Angefangen hat alles mit einem Polizisten in Toronto, der Frauen den „guten Rat“ gab, sich nicht wie Schlampen („Sluts“) zu kleiden, um Vergewaltigungen vorzubeugen. Die „Slutwalks“, die als Reaktion darauf in Kanada stattfanden, haben inzwischen weltweit Nachahmer_innen gefunden. Gleichzeitig gab es rege feministische Debatten über die neue Protestform und auch viel Kritik, etwa an der Selbstsexualisierung der Protestierenden. Am 13. August hat nun auch in Berlin ein Slutwalk stattgefunden. DIANA DRECHSLER vom Organisationsteam erklärt, wie dort mit der Kritik umgegangen wurde.
Viel wurde geschrieben über die Slutwalks, die seit April 2011 in über 100 Städten weltweit stattgefunden haben bzw. noch stattfinden werden.
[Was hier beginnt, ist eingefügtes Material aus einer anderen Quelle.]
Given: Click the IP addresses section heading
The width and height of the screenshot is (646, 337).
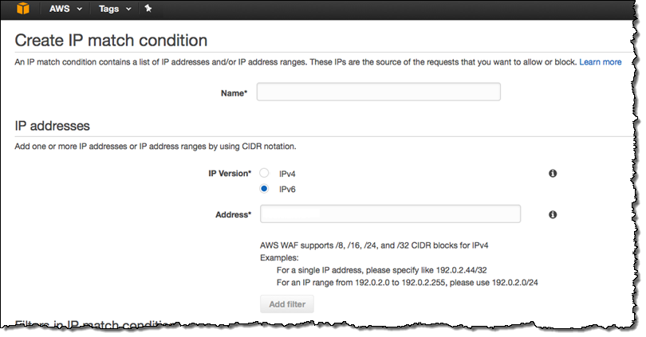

Von konstruktiver Kritik über boulevardmedientypische Verkürzungen bis hin zu diskreditierenden Beleidigungen in Internetforen war alles vorhanden. Hier soll es nur um die konstruktiven kritischen Anregungen gehen, die beim Organisationsteam Slutwalk Berlin eingegangen sind. Außerdem möchte ich erläutern, wie die Organisation des Walks abgelaufen ist: als Beispiel für die Gratwanderung zwischen Selbstreflexion, Konsensfindung und Handlungsfähigkeit. Das Berliner Team besteht aus über 30 Menschen, wobei jede_r unterschiedlich große Aufgaben übernommen hat und einige sporadisch dabei sind. Es kamen im Laufe der wöchentlichen Treffen seit Anfang Juni immer wieder neue Menschen dazu, andere schieden wieder aus. Die demokratische Plenumsgestaltung stand immer im Vordergrund, ebenso wie die Besprechung der Kritikpunkte, die wir selber hatten oder die an uns herangetragen wurden. Dabei versuchten die jeweils Anwesenden eine Art Konsens zu finden, um Standards für die Außenrepräsentation und Pressearbeit zu entwickeln. Es ist also dieser kleinste gemeinsame Nenner, der hinter dem fiktiven „Wir“ steht, das in Interviews verwendet wurde – und nicht eine in sich geschlossene homogene Gruppe. Die Kritik, die uns als Gruppe erreicht hat, deckte sich weitgehend mit jener, die schon bei anderen Walks geäußert wurde. Auf die drei häufigsten Kritikpunkte möchte ich genauer eingehen.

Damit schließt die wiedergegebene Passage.